What fund industry practitioners are facing is a shift in economic paradigm – an increasingly accepted belief that the financial market should be more regulated. Ready examples include UCITS IV, AIFMD, which have already brought about significant impact on fund management service providers. Global regulatory regimes in future will put more effort to enhance investor protection: on the one hand through supervision of industry participants and on the other investor education and active participation.

Some might consider the term “Regulatory Tsunami” in describing the current environment an overstatement, but the fund management industry around the globe is facing unprecedented regulatory changes.

In fact, the GFC did highlight certain areas and risks that need to be addressed through drastic changes and enhanced disclosure, such as complexity of structured products, various risks relating to counterparties and availability of total exposure of components in the investment portfolio, etc.

To ensure the best interest of investors is served, investment management has to adhere to requirements of fund governance, which covers end-to-end operation of a fund to each process is managed in a sustainable manner and risks are mitigated.

Cost for Quality Investment Operations

For fund managers, while focusing on their core competence of investment management, resources should also be allocated to monitor their in-house middle and back office functions to ensure not only compliance – legal and regulatory – but also different stages / aspects of the trade process including timely issuance of settlement instructions, prompt handling of corporate actions, best execution, investment compliance and no churning of portfolio, among others elements of sound fund governance.

For those who have outsourced the middle- and back-office functions to a third party provider, monitoring the provider’s operational performance, risk management and control is of utmost importance.

While the cost of investing in people and systems to deliver quality middle and back office services can be considerable (ranging from 40% – 60% of total costs depending on regions according to different surveys), middle office operations are generally less differentiable than front office operations and tend to be conducive to economies of scale. From the standpoint of operational efficiency, outsourcing of investment operations is worth considering if the cost of running it in-house is relatively high.
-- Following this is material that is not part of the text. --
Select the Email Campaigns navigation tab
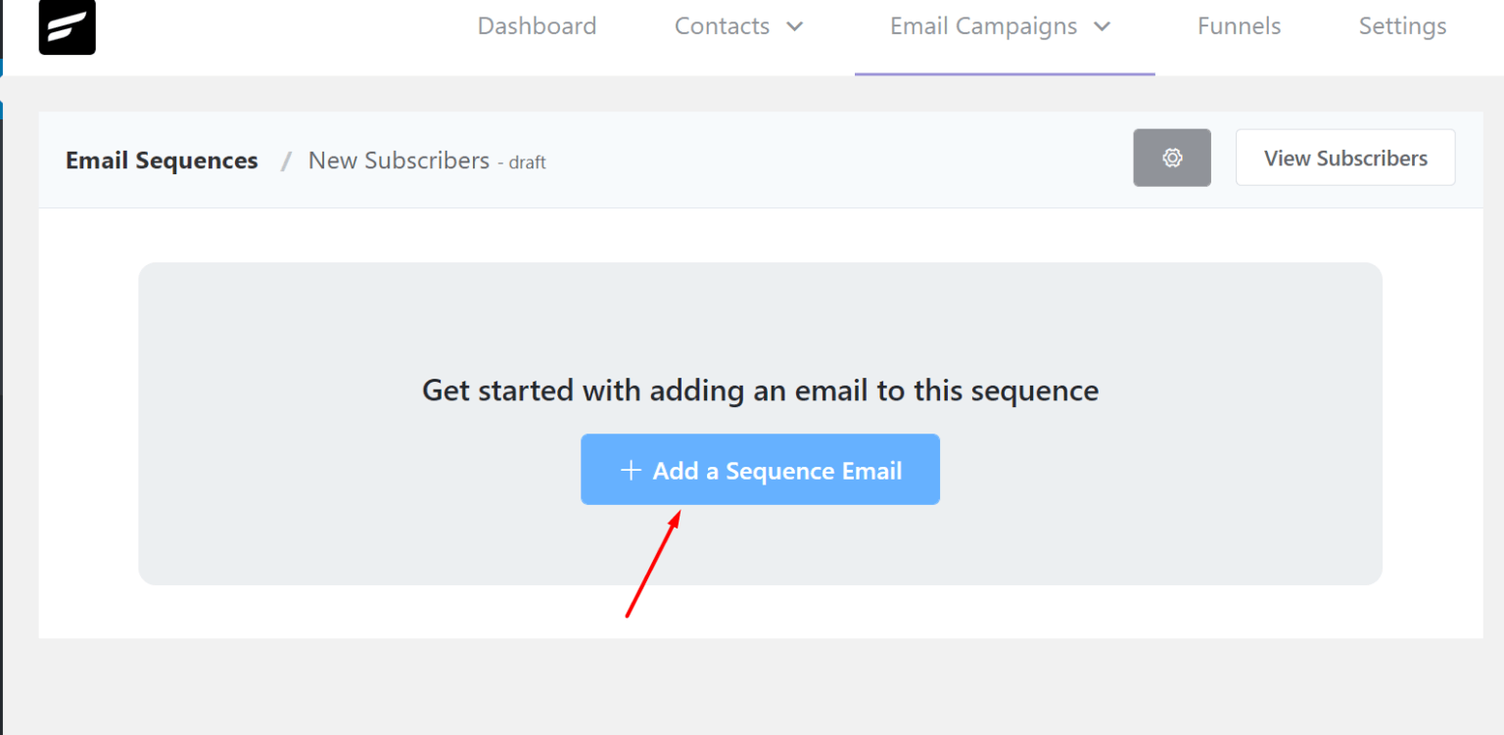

What’s more, with the increasing focus on emerging markets, outsourcing can be a business-savvy option for asset managers who are entering into new markets; as with offshore funds, it can make a vital difference with the middle office’s ability to adapt to local needs and cross-border regulatory requirements.

The same is true of ETFs, which requires accurate, up-to-date information as fast as technologically possible – if not in real time. With the time-sensitive nature of ETFs, administrators should be able to leverage the web as a powerful platform for effective information provision, and handle exceptions (short-settlement requests and other one-time situations) without disrupting core business processes.

Outsourcing not the end of the Story

Before contracting a custodian or fund administrator to carry out the investment operation functions for enhanced governance, there are risk factors to consider such as the mission and values of the external party, the possibility of reduced agility and inadequacy in the control environment. One useful way of finding and monitoring the level and scope of services available in the market is the use of RFPs, which can be a good exercise for benchmarking purposes.

Once the middle and back office functions are outsourced, monitoring and oversight of providers should be in place as part of strong fund governance, taking into account the validation processes for ensuring compliance, generation of reports that meet the increasing regulatory and compliance requirements, system stability, flexibility and robustness, etc.

Site visits should be conducted to look at internal controls of providers and, in particular, sub-custodians for their capability in supporting product development and service enhancements (instruments such as hedge funds, OTC derivatives, private equity ETFs, property and REITs, inflation linked assets, longevity linked assets and commodities), because the third party provider is expected to contribute to developing solutions around client needs.

Sound fund governance entails the monitoring of the entire investment operation value chain through an effective compliance framework with qualitative and quantitative controls (pre-trade, execution, post-trade and back to portfolio administration and asset monitoring and reporting) to provide best possible protection to investors.

When the best interest of investors is served – with enhanced protection and transparency accompanied by effective investor communications all made possible by strong governance – favourable conditions can be created for the fund management industry to continue to thrive globally.